La inminencia de una nueva y crucial cita electoral activa a los factores de poder interesados en sumirnos en una nueva espiral de decadencia

¿Puede la corrupción hacer quebrar
 a las democracias?

por A. Caro Figueroa

De los varios pilares que sostienen nuestro edificio democrático, pienso que tres merecen especial atención: 
  • la paz interior (objetivo del Preámbulo de la Constitución que demanda reconciliación y abandono del odio como motor de la lucha ideológica), 
  • la confianza de los ciudadanos en sus instituciones y en un futuro mejor, 
  • y la lealtad de todos a las instituciones de la República.

Como nos ha enseñado Juan José Linz, la estabilidad y la buena marcha de las democracias dependen, entre otros factores, de la lealtad de los ciudadanos y de los actores sociales a los principios, valores y reglas de cada Constitución. Un compromiso que Ernesto Laclau, el máximo teórico del kirchnerismo, insiste en repudiar.

Habiéndome referido en otras oportunidades a nuestra paz interior, me centraré en los efectos dañinos que la corrupción, un acto de grave deslealtad institucional, provoca sobre la confianza cívica y, por extensión, sobre la calidad de la vida política y el bienestar general.

Si bien ningún régimen está libre de que algunos gobernantes utilicen el poder del Estado en provecho propio (vale decir, para enriquecerse, canalizar odios, perpetuarse en los cargos, favorecer a parientes y amigos, o para dar rienda suelta a la lujuria y a la concupiscencia), las democracias auténticas son aquellas que logran reducir su frecuencia y castigar a los culpables.

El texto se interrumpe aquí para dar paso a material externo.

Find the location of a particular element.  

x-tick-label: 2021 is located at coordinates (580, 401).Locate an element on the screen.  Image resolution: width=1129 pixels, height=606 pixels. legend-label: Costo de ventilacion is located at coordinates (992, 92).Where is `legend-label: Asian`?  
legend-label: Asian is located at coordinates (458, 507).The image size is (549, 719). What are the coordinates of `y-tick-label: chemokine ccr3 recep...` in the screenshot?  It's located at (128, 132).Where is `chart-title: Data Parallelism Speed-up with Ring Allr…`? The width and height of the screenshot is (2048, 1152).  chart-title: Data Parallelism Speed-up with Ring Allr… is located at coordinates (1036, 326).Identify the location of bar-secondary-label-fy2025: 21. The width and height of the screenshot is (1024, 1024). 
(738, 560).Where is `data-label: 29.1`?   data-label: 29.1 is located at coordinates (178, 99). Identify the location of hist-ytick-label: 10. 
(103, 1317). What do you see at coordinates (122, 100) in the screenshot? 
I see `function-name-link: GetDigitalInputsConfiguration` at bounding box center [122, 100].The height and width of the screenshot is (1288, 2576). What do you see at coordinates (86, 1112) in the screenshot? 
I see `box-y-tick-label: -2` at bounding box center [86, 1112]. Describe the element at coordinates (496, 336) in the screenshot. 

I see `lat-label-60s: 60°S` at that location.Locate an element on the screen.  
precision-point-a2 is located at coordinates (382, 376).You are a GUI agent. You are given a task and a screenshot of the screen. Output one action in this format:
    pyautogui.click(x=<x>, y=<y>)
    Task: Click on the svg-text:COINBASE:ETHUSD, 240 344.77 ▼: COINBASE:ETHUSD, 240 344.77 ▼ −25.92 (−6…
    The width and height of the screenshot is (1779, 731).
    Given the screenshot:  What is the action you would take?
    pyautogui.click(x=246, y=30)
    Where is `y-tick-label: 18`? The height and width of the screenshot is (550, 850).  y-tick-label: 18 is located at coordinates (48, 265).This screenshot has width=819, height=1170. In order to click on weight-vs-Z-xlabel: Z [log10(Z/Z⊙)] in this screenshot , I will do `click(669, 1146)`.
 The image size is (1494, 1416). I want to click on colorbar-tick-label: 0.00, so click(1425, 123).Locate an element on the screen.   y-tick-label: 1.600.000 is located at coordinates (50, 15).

Muchos Estados modernos han desarrollado eficaces mecanismos de prevención y castigo basados en: 

a) La actuación de jueces independientes y de órganos de control especializados; 
b) La vigencia del derecho a acceder a la información pública 
y, c) La libertad de expresión. 

Nuestro principal problema radica, precisamente, en la inexistencia de estos elementos correctores y sancionadores.